Extract |
-------

The opinion of the court was delivered by: Ruben B. Brooks United States Magistrate Judge

ORDER GRANTING IN PART AND DENYING IN PART PLAINTIFF'S MOTION TO COMPEL DISCLOSURE AND COOPERATION IN DISCOVERY ) [ECF NO. 69]

Plaintiff Raynard Vallery, a California prisoner proceeding pro se and in forma pauperis, filed an action under 42 U.S.C. § 1983 [ECF Nos. 1, 5, 47], which now proceeds against named Defendants Bell, Bourland, Brown, Dee, and Stratton for First, Fourth, and Eighth Amendment violations.*fn1 The allegations in Vallery's Second Amended Complaint surround Correctional Officer Brown's purported sexual assault of Plaintiff at Calipatria State Prison ("Calipatria"), as well as the other prison officials' endorsement of officer Brown's misconduct. (See Second Am. Compl. 10-12, 14, ECF No. 47.)*fn2 Since Defendants Bell, Bourland, Brown, Dee, and Stratton filed an Answer [ECF No. 56], the parties have commenced discovery and have several disputes [ECF Nos. 67, 69, 81].

-------

Data shown |
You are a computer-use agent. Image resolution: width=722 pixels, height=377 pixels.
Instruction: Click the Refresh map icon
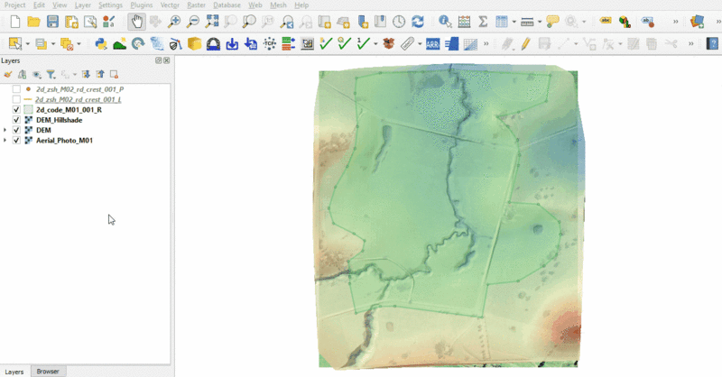418,21
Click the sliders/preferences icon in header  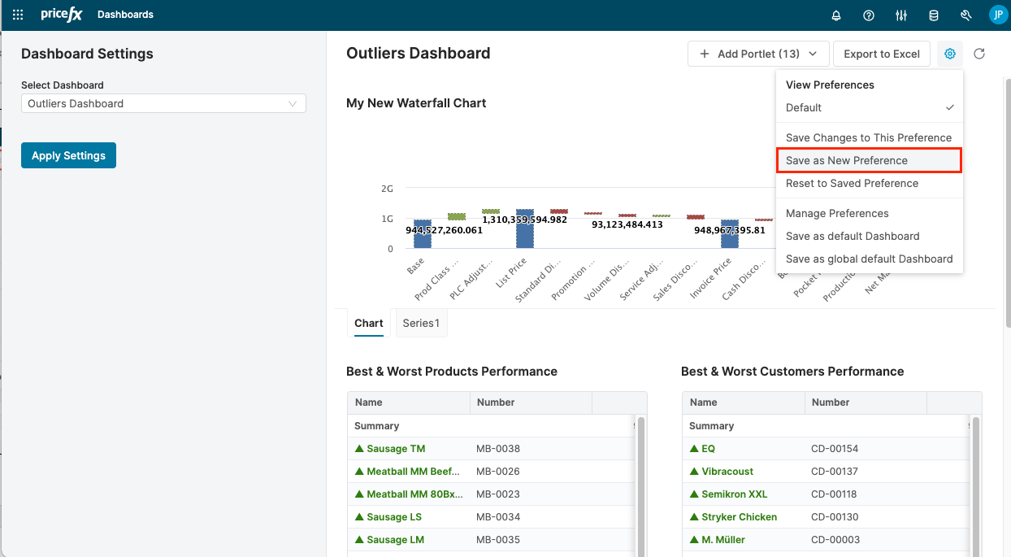(x=900, y=15)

-------

Instructions to follow | According to the court order, at which prison did Correctional Officer Brown's purported sexual assault of the plaintiff take place? The listing is separate material, unrelated to the court order.

Final result | Calipatria State Prison.